エルを弄びやがって。絶対楽に死なせない。
……そんな中リルが何やら走って建物の奥に行く。
「おい……大丈夫か────っ、ねーちゃん!まだ息してるぞ!今ならまだ助けられるかもしれない!!」
「はっ────水……みずを……」
へーっ、人間って直で炙るとこんな匂いするんだ。
思っていたより香ばしい。
「……ははっ、まるで人間の丸焼き」
「おい!なにやってんだよ!」
「もっと火力強くして焦げさせてあげるよ、
「ちょっと待て馬鹿!!」
リルに胴体を捕まれ、発動しそうだった魔法の詠唱が乱され中断してしまう。
「邪魔しないでよ!!」
「……っこの────!」
リルは、掴みかかったまま体重をかけて私を倒し、馬乗りになるような形で袖を掴み引き上げる。

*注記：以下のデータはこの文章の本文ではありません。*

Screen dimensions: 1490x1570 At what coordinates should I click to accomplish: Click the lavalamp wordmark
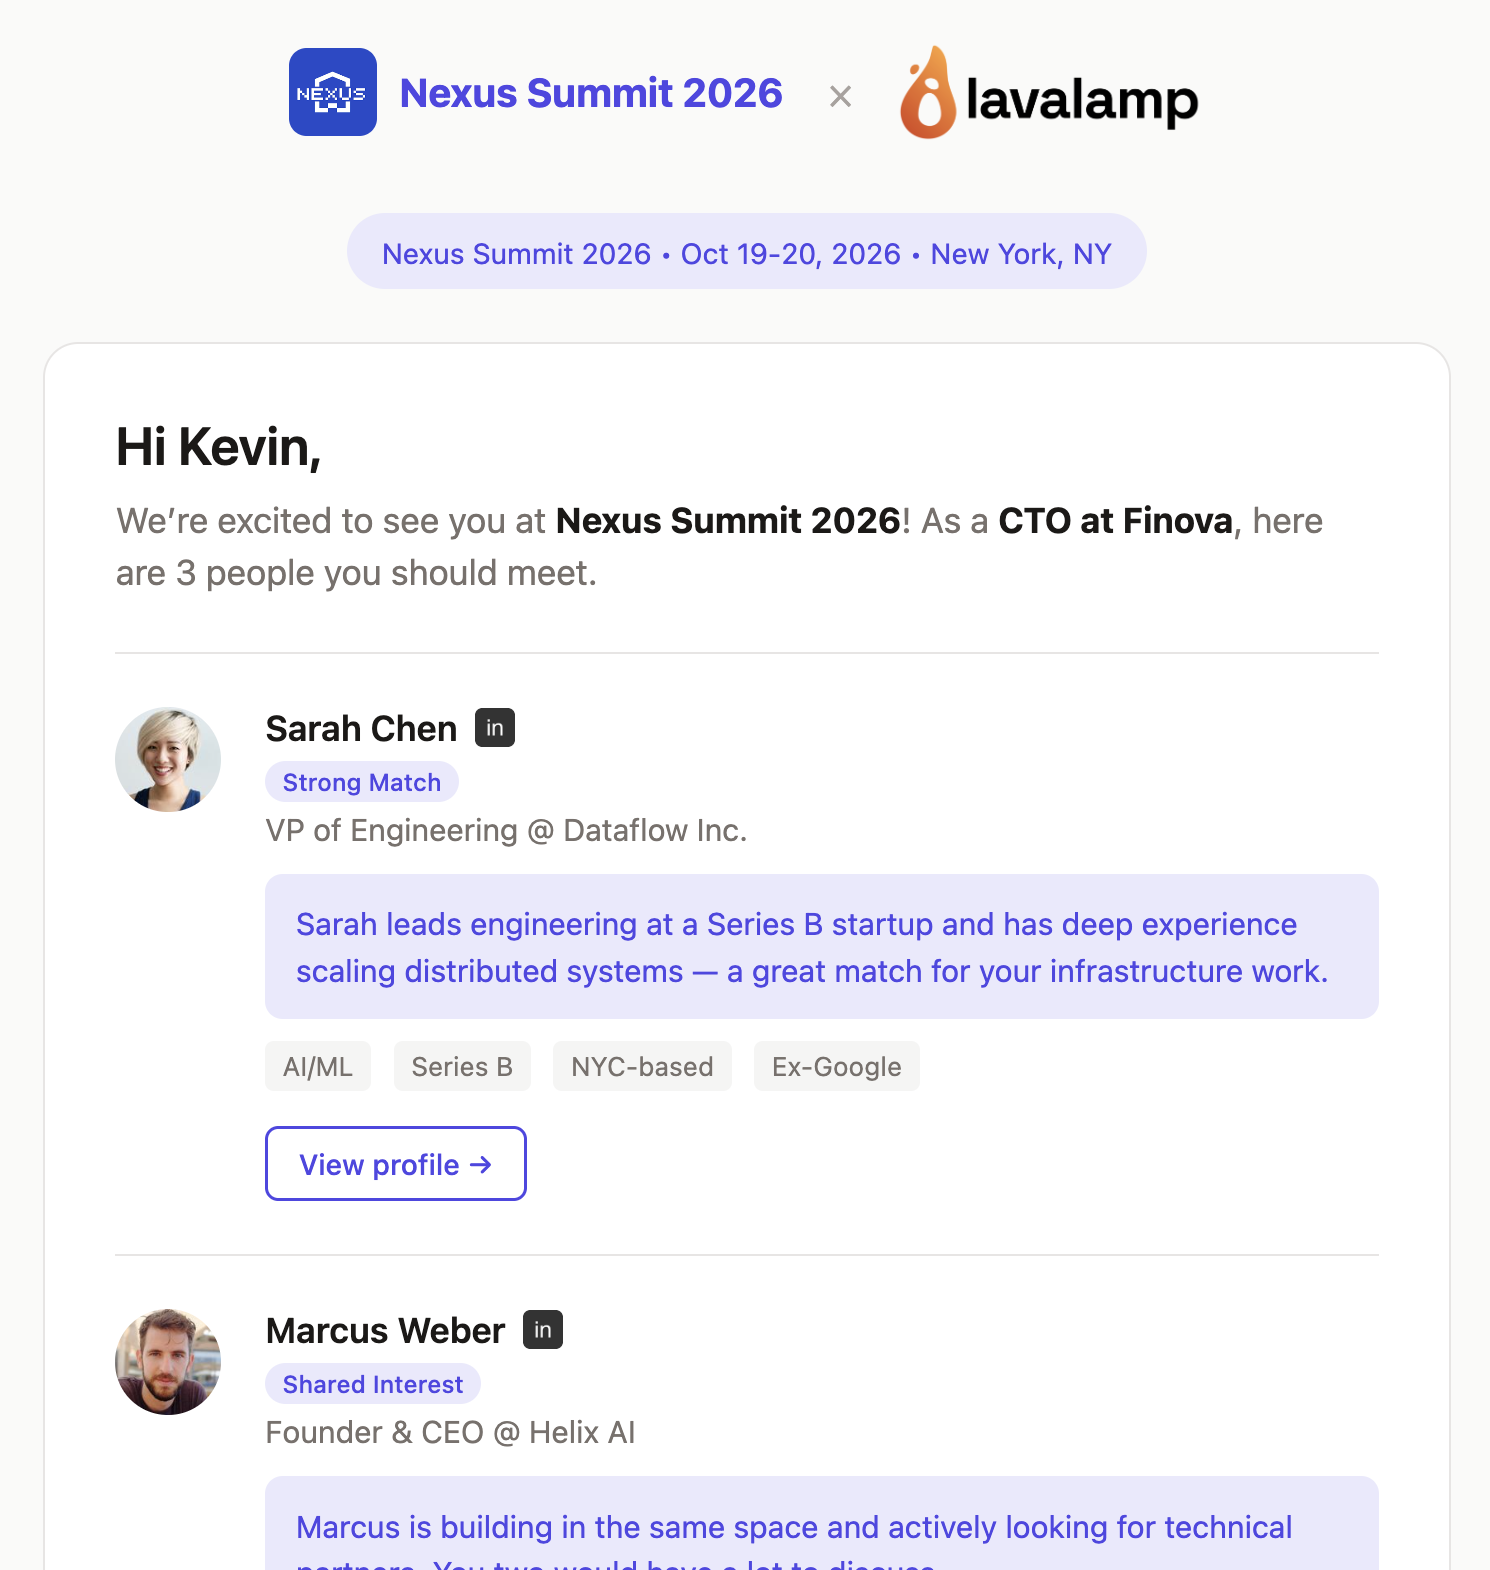(1080, 100)
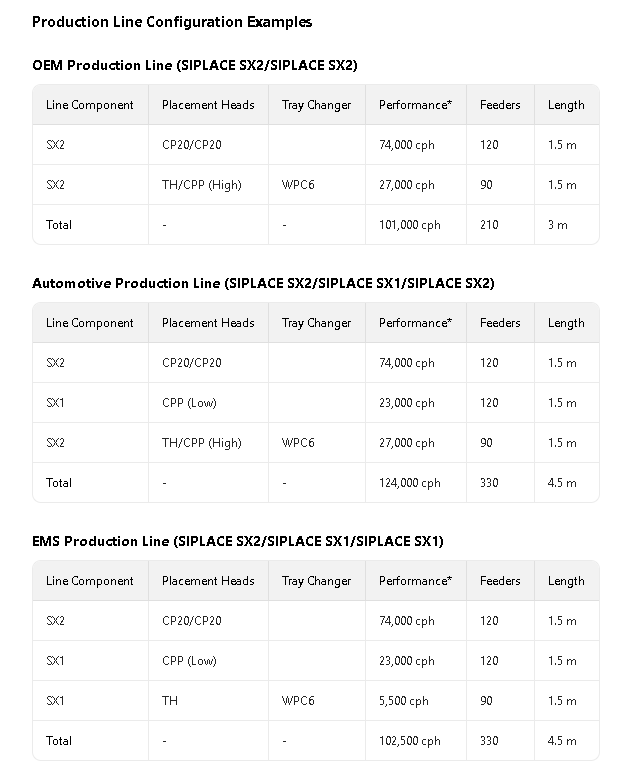
Task: Click 'TH/CPP (High)' in the Automotive table
Action: pyautogui.click(x=202, y=443)
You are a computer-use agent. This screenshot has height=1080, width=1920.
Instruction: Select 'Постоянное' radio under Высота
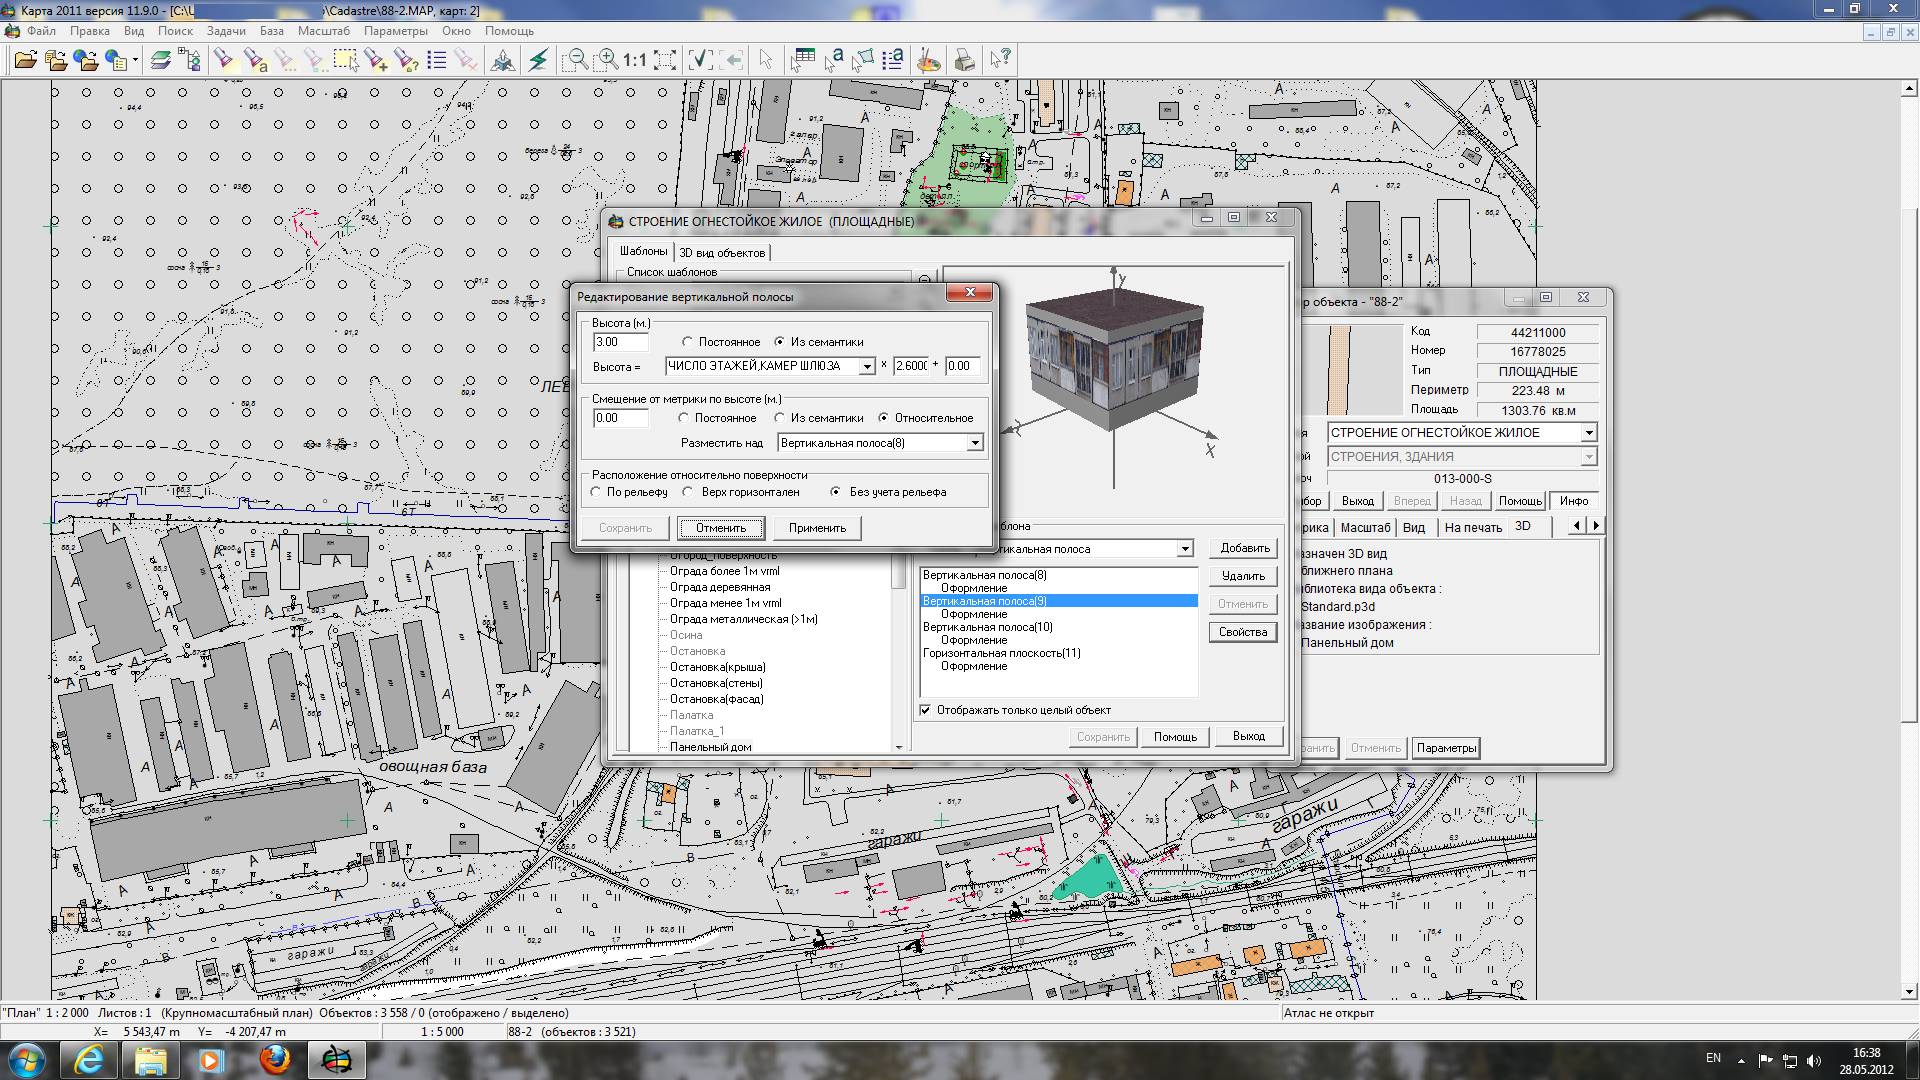688,342
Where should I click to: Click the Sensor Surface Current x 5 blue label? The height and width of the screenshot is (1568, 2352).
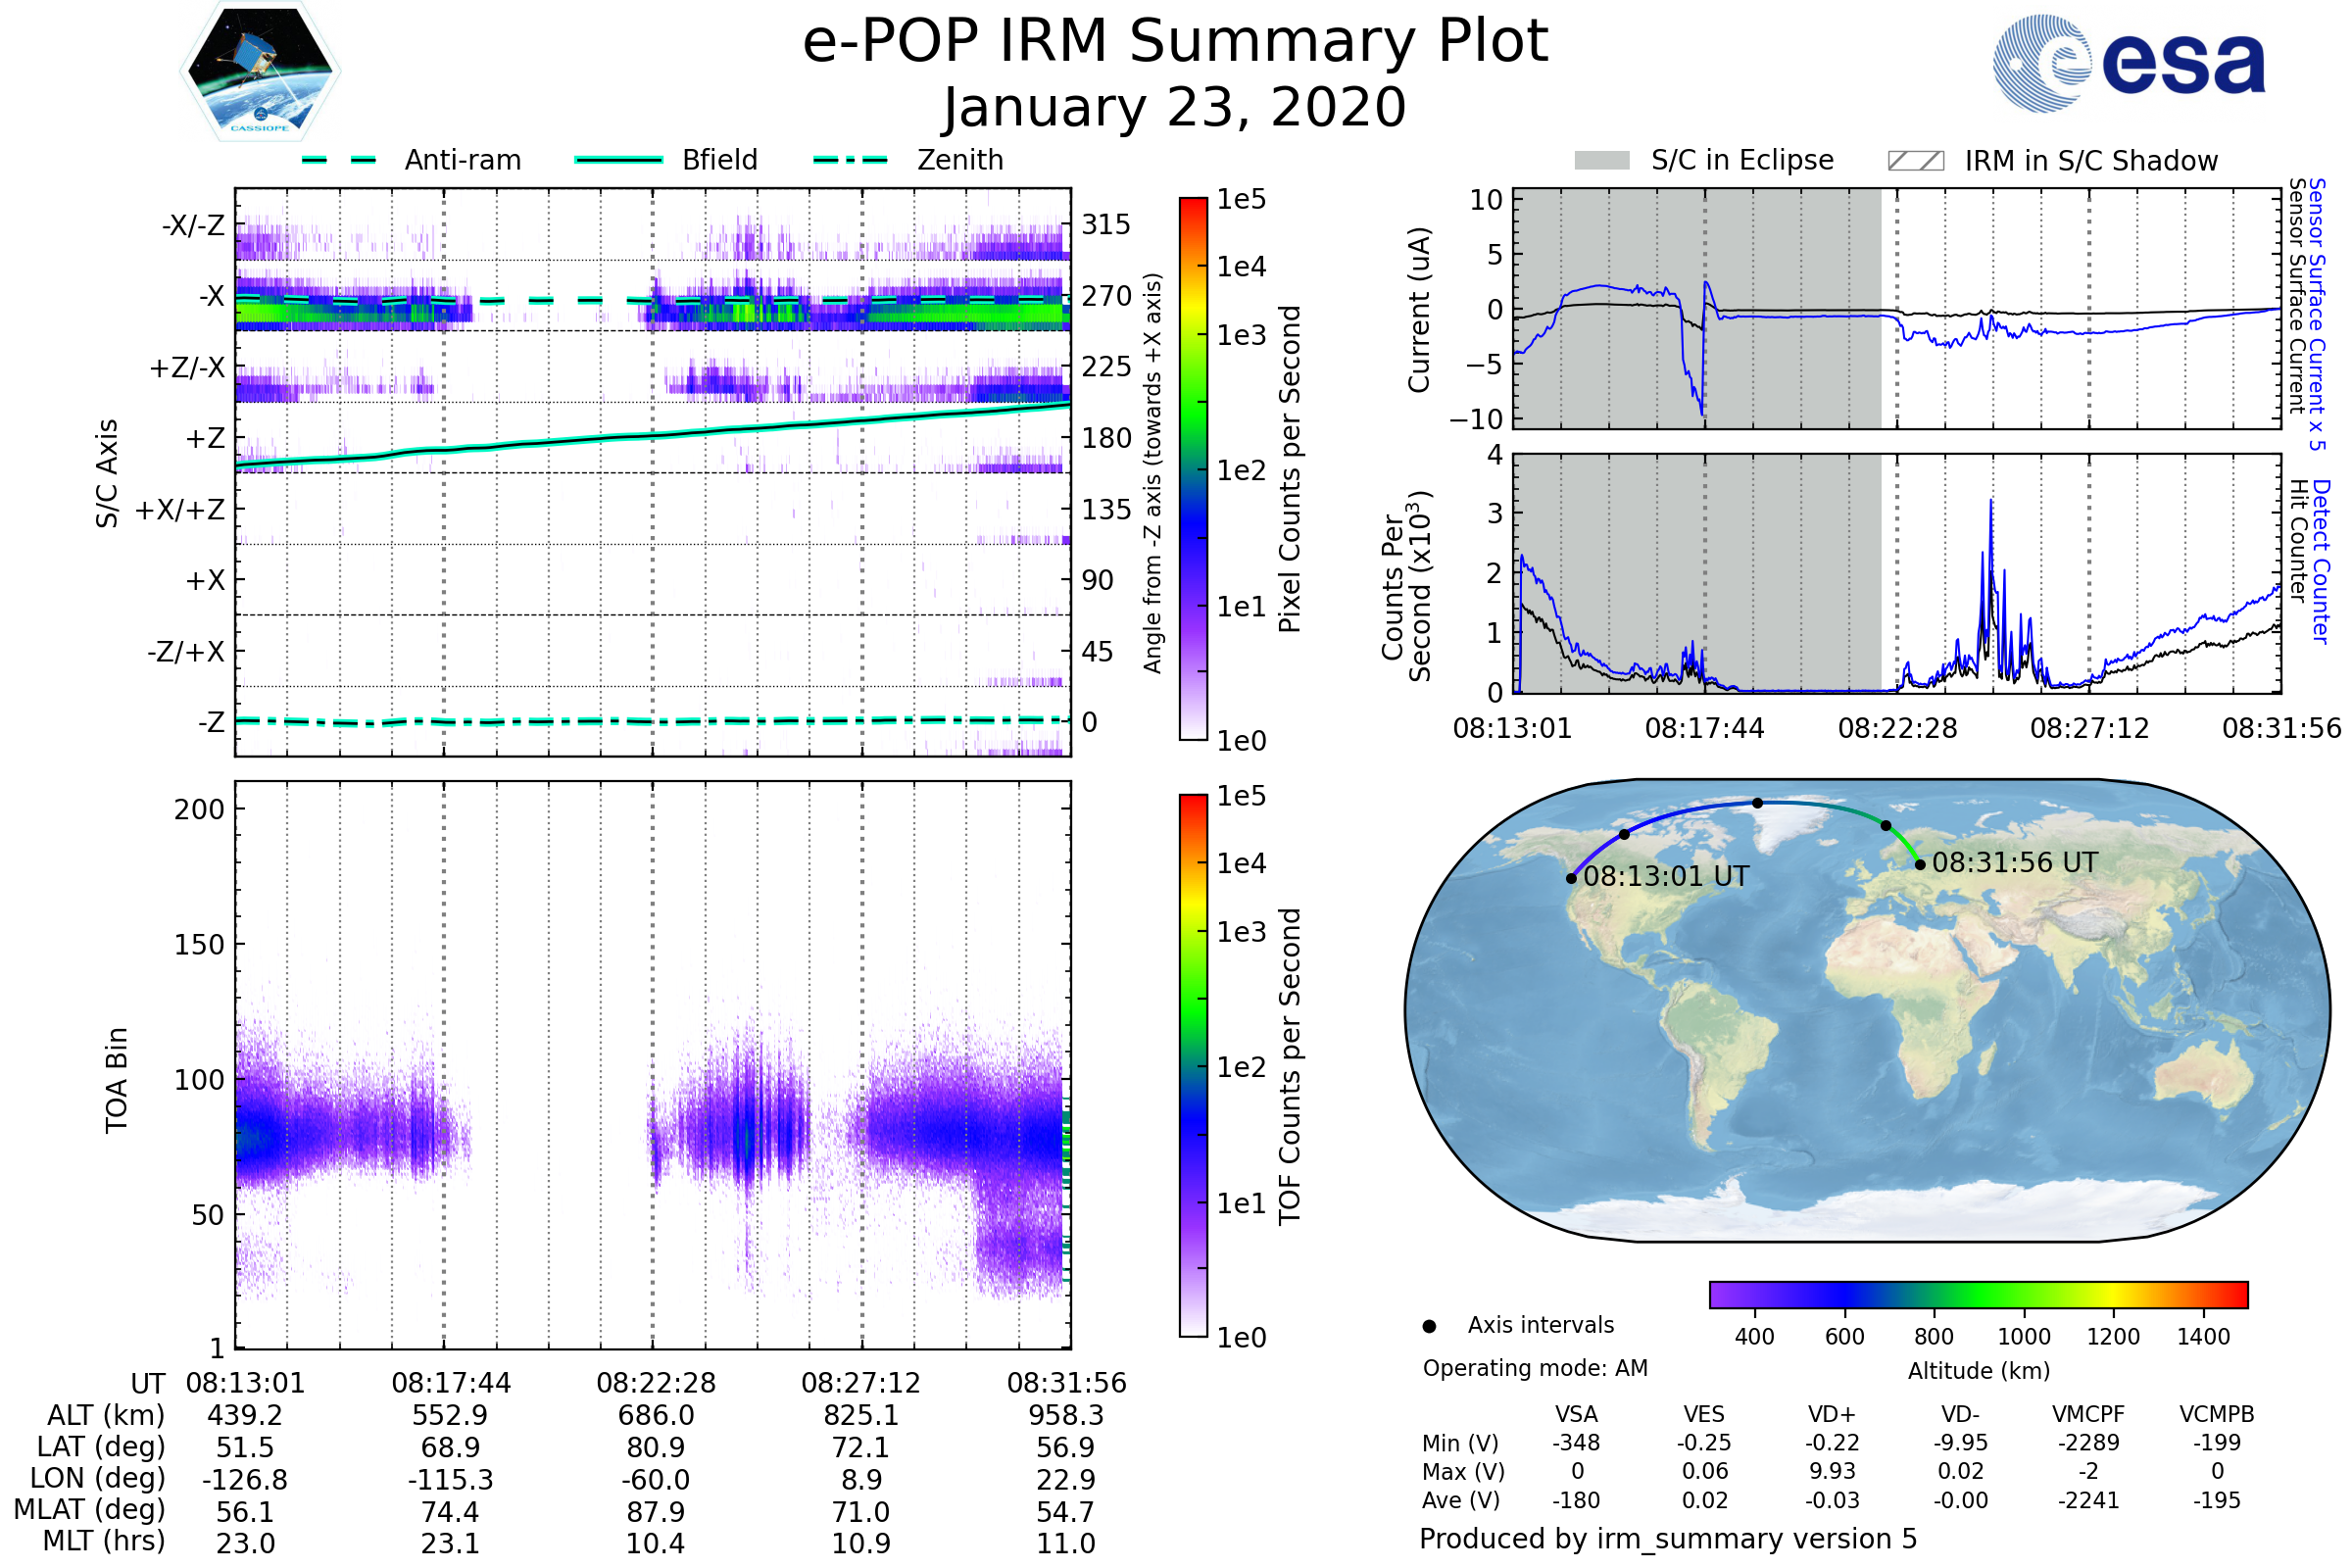(x=2316, y=314)
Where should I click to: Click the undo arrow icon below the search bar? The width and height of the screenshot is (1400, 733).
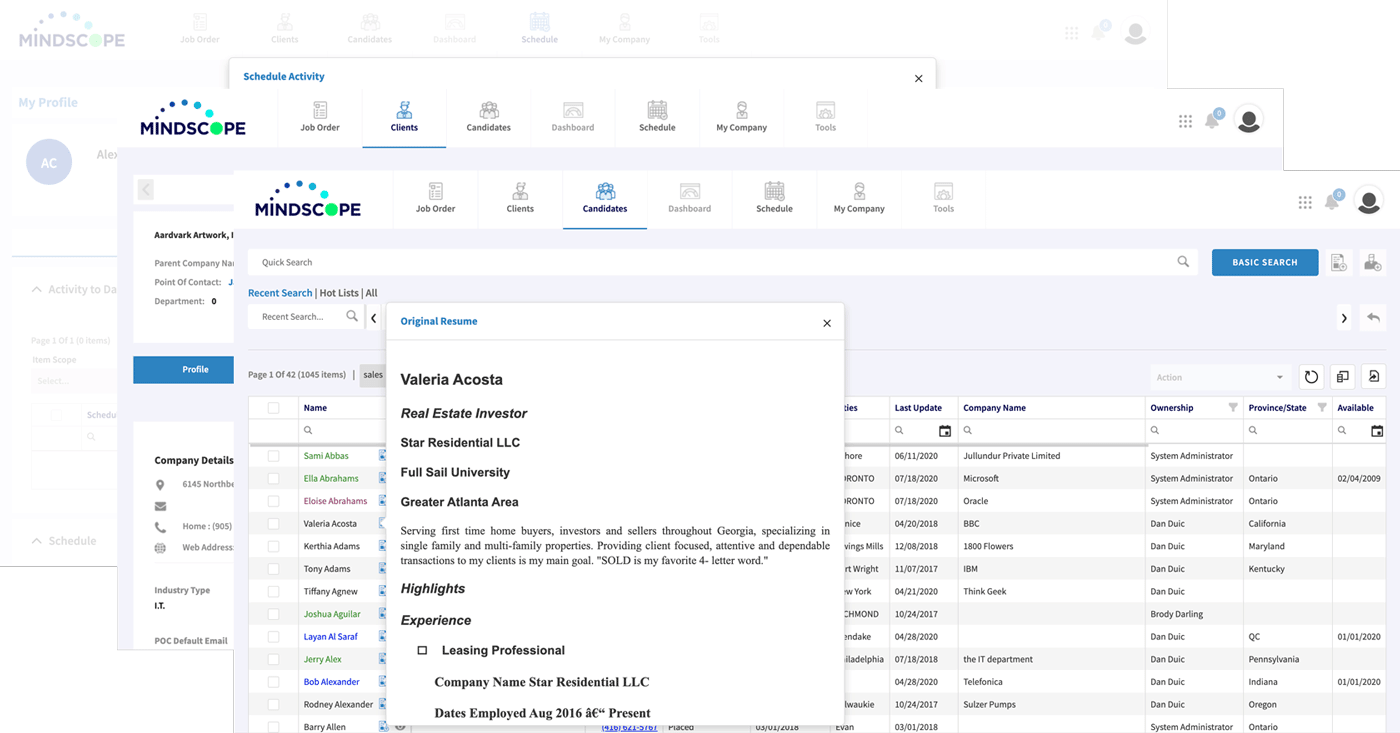(1373, 318)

「一旦物事の順番考えろ!!まだねーちゃんの友達は助かるかもしんねぇのに、お前の無鉄砲さで見殺しにしちまってもいいのかよ!!」
「でもっ……」
「何しにここまで来たんだよ!こんな奴殺す為なんかじゃないだろ!!」
「────っ」
息も出来ないようなその気迫に私はのけぞってしまう。
「まあ、これはお前の問題だし別にソイツに気使うなら使っても俺はいいけどさ」
そう言って袖を離し、倒れ込んだ私をよそにエルの方へと向かっていく。
「自分が正しいって思うのならお前はそこで楽しんでていいぜ、俺は大した魔法は使えないけどどうにか助けれるよう頑張るから」
突き放すその言葉。
その言葉は、私の心を、これでもかと言うくらい深々と抉る。
「……はは」
ああ、そうだったんだ。今更になってようやく理解した。
「馬鹿だな、私は」
こんな私みたいな人間が沢山いるから、戦争は無くならないんだ。
怒りでやるべき事も忘れ、目の前の友人を助けず、ただ復讐だけを思う。
心の底から軽蔑していた人間は、実は私自身だった。